我有三台机分别是:
192.168.238.129 master
192.168.238.130 slave2
192.168.238.131 slave1
spark 版本是2.0.2,hosts文件已经配置上面参数
最近在搭spark集群的时候,成功启动集群,但是访问master的WorkerUI界面却看不到子节点,也就是worker id那里为空的,如图:
解决这个问题,关键是改spark的conf下面的spark-env.sh文件:
注意点就是,下面的master的相关配置必须是ip,之前填master,能启动,但是界面看不到worker。
master配置:
export JAVA_HOME=/opt/jdk1.7.0_80
export SCALA_HOME=/opt/scala-2.10.7
export HADOOP_HOME=/usr/local/hadoop-2.7.6
export SPARK_MASTER_IP=192.168.238.129
export SPARK_MASTER_PORT=7077
export SPARK_MASTER_HOST=192.168.238.129
export SPARK_LOCAL_IP=192.168.238.129
export SPARK_HOME=/opt/spark-2.0.2-bin-hadoop2.7
export HADOOP_CONF_DIR=/usr/local/hadoop-2.7.6/etc/hadoop
export SPARK_DIST_CLASSPATH=$(/usr/local/hadoop-2.7.6/bin/hadoop classpath)

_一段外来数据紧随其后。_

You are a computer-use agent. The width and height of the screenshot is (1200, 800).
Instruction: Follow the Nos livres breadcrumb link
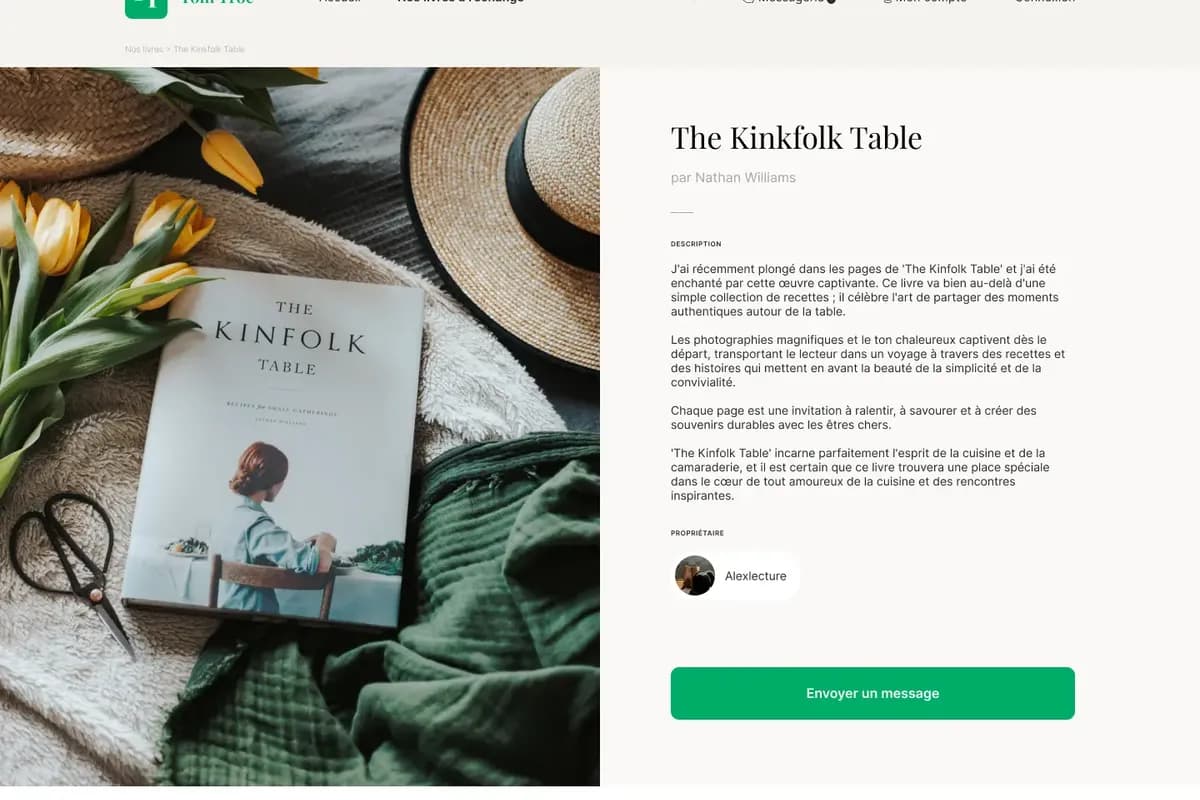pyautogui.click(x=144, y=49)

export SPARK_EXECUTOR_MEMORY=1G
export SPARK_WORKER_CORES=2
slave1的配置
export JAVA_HOME=/opt/jdk1.7.0_80
export SCALA_HOME=/opt/scala-2.10.7
export HADOOP_HOME=/usr/local/hadoop-2.7.6
export SPARK_MASTER_IP=192.168.238.129
export SPARK_MASTER_PORT=7077
export SPARK_MASTER_HOST=192.168.238.129
export SPARK_LOCAL_IP=slave1
export SPARK_HOME=/opt/spark-2.0.2-bin-hadoop2.7
export HADOOP_CONF_DIR=/usr/local/hadoop-2.7.6/etc/hadoop
export SPARK_DIST_CLASSPATH=$(/usr/local/hadoop-2.7.6/bin/hadoop classpath)

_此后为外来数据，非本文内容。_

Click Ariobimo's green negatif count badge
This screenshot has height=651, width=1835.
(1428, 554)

export SPARK_EXECUTOR_MEMORY=1G
export SPARK_WORKER_CORES=2
slave2的配置
export JAVA_HOME=/opt/jdk1.7.0_80
export SCALA_HOME=/opt/scala-2.10.7
export HADOOP_HOME=/usr/local/hadoop-2.7.6
export SPARK_MASTER_IP=master
export SPARK_MASTER_PORT=7077
export SPARK_MASTER_HOST=master
export SPARK_LOCAL_IP=slave2
export SPARK_HOME=/opt/spark-2.0.2-bin-hadoop2.7
export HADOOP_CONF_DIR=/usr/local/hadoop-2.7.6/etc/hadoop
export SPARK_DIST_CLASSPATH=$(/usr/local/hadoop-2.7.6/bin/hadoop classpath)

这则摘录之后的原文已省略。